Some lines in the entries contain the word "number". Copy all of them.

----- Exercise inputs -----

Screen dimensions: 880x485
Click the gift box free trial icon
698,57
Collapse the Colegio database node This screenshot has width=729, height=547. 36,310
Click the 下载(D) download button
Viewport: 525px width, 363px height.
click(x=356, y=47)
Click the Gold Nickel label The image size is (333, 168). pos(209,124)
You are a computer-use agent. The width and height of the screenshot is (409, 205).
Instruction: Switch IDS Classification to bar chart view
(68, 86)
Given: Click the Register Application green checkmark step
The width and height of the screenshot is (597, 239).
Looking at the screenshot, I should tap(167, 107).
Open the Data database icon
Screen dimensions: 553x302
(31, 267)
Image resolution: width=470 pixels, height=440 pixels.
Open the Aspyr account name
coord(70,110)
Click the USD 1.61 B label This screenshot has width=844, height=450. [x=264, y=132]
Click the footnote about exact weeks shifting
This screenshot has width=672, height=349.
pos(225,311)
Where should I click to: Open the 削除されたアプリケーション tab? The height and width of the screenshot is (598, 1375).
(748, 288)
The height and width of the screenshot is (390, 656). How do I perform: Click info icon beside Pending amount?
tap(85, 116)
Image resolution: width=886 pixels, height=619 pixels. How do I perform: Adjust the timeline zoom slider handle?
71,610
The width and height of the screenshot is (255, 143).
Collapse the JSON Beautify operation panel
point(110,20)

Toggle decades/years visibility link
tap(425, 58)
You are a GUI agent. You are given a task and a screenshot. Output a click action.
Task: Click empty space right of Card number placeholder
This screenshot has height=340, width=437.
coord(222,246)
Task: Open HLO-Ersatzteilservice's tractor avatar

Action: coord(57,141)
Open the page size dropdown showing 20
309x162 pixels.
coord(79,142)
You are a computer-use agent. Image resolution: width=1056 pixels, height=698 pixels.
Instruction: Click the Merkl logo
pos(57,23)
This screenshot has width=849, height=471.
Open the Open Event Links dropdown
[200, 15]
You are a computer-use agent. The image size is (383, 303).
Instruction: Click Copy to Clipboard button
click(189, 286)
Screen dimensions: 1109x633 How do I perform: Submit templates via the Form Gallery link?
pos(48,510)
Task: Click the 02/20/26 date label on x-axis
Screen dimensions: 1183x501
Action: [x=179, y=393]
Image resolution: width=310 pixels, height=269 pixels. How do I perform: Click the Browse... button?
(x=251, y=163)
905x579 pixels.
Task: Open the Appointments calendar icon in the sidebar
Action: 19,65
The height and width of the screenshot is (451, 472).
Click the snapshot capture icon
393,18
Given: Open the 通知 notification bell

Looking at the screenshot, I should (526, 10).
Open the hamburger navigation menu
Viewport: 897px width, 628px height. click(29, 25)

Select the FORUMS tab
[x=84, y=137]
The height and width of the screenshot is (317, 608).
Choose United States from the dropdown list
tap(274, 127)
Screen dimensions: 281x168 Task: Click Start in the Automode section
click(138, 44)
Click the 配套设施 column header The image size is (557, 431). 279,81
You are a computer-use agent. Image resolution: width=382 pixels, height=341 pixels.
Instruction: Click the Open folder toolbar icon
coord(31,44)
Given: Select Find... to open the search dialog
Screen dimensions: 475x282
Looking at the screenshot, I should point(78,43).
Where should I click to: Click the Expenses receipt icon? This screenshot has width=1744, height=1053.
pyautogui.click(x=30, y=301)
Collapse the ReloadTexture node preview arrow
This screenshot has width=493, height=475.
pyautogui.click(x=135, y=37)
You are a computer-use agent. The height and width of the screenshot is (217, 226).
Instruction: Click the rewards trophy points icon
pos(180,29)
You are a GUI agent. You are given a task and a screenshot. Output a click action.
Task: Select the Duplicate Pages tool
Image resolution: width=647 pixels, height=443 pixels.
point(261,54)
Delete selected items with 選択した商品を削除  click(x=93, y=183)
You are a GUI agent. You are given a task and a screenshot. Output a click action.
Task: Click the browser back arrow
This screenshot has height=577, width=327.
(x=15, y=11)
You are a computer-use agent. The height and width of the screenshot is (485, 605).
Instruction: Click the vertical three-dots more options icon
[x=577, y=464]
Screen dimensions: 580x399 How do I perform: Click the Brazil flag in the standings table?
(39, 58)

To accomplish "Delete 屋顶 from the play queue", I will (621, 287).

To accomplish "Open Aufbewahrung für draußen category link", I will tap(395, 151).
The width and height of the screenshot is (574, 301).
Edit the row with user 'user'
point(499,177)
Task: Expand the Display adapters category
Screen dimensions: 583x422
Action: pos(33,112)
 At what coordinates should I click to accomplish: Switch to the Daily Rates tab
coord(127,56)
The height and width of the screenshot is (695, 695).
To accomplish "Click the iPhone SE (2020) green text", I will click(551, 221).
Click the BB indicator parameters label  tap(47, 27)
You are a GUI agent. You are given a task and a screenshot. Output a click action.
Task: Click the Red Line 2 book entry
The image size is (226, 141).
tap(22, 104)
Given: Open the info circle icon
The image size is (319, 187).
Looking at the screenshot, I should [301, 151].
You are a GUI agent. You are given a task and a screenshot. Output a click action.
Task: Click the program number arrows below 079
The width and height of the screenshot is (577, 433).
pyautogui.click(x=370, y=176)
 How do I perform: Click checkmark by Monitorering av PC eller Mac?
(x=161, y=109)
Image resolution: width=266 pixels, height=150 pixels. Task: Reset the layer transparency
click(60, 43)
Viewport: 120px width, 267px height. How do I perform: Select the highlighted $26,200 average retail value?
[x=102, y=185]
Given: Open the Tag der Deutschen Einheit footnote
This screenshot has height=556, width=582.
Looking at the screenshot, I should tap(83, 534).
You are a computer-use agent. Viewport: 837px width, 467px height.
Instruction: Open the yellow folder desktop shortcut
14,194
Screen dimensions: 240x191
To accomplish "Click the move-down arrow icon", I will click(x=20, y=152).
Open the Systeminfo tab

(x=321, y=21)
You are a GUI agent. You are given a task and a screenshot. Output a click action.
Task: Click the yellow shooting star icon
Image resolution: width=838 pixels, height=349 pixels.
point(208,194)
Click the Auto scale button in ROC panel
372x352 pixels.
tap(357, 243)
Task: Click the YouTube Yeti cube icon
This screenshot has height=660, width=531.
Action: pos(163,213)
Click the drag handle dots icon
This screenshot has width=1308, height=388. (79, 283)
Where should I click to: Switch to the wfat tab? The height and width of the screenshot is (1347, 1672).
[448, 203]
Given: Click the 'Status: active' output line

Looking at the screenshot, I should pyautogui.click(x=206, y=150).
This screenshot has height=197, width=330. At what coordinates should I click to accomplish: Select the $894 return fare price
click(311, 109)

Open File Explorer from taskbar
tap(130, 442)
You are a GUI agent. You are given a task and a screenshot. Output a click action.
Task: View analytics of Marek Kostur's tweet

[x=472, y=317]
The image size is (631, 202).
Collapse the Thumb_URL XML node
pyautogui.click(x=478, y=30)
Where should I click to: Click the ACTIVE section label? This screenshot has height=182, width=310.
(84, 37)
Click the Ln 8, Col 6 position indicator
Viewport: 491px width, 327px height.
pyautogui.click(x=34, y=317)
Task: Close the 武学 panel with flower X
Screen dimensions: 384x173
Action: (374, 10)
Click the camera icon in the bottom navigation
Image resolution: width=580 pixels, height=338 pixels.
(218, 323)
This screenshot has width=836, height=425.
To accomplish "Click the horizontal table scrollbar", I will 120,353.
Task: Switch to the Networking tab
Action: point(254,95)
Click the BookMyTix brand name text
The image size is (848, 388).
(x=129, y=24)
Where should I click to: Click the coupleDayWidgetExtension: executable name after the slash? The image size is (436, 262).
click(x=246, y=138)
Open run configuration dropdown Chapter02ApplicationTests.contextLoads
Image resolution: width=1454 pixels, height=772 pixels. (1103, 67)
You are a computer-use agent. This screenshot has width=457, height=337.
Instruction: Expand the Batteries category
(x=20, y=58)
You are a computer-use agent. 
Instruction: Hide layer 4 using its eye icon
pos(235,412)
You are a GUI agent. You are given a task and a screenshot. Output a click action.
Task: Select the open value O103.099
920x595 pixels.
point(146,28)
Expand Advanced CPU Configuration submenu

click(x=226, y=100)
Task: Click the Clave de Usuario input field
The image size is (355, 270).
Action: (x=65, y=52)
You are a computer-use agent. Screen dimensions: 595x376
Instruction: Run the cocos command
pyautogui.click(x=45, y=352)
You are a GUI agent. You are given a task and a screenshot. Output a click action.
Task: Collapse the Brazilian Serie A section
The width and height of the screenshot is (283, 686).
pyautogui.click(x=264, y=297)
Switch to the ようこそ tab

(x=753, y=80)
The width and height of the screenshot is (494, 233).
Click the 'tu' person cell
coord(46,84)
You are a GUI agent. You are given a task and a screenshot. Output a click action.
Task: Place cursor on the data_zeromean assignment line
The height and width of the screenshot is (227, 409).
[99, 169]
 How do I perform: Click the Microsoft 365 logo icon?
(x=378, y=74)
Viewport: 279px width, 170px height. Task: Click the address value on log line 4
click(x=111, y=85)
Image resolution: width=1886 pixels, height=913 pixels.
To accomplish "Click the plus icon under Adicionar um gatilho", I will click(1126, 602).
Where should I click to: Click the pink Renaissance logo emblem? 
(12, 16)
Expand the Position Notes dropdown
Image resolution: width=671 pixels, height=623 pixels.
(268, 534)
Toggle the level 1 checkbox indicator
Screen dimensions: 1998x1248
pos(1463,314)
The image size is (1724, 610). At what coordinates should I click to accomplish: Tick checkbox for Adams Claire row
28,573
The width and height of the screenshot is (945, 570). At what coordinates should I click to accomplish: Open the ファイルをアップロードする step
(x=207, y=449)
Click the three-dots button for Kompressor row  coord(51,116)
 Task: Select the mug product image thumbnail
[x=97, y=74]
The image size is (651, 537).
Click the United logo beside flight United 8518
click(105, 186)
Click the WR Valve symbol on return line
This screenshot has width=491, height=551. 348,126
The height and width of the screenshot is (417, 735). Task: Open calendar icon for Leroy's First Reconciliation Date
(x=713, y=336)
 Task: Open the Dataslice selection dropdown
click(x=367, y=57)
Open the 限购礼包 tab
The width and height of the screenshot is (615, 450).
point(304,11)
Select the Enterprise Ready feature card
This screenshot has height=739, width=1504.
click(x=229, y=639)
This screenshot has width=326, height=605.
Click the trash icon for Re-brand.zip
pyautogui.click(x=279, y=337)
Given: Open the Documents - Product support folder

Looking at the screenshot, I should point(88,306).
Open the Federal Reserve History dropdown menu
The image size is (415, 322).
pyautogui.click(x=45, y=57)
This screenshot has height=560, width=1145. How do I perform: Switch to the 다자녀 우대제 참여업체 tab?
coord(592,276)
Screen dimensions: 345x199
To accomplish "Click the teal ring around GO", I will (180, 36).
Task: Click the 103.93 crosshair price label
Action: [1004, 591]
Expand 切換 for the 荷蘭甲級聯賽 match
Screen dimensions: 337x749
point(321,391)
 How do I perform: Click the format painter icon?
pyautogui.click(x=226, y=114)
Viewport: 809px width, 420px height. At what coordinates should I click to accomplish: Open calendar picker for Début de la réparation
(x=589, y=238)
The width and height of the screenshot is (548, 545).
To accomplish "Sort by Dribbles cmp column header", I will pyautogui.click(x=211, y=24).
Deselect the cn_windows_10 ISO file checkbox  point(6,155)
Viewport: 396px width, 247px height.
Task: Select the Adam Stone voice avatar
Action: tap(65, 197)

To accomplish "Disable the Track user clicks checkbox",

-----

Answer to this exercise:
Task: Click empty space right of Card number placeholder
Task: Click the program number arrows below 079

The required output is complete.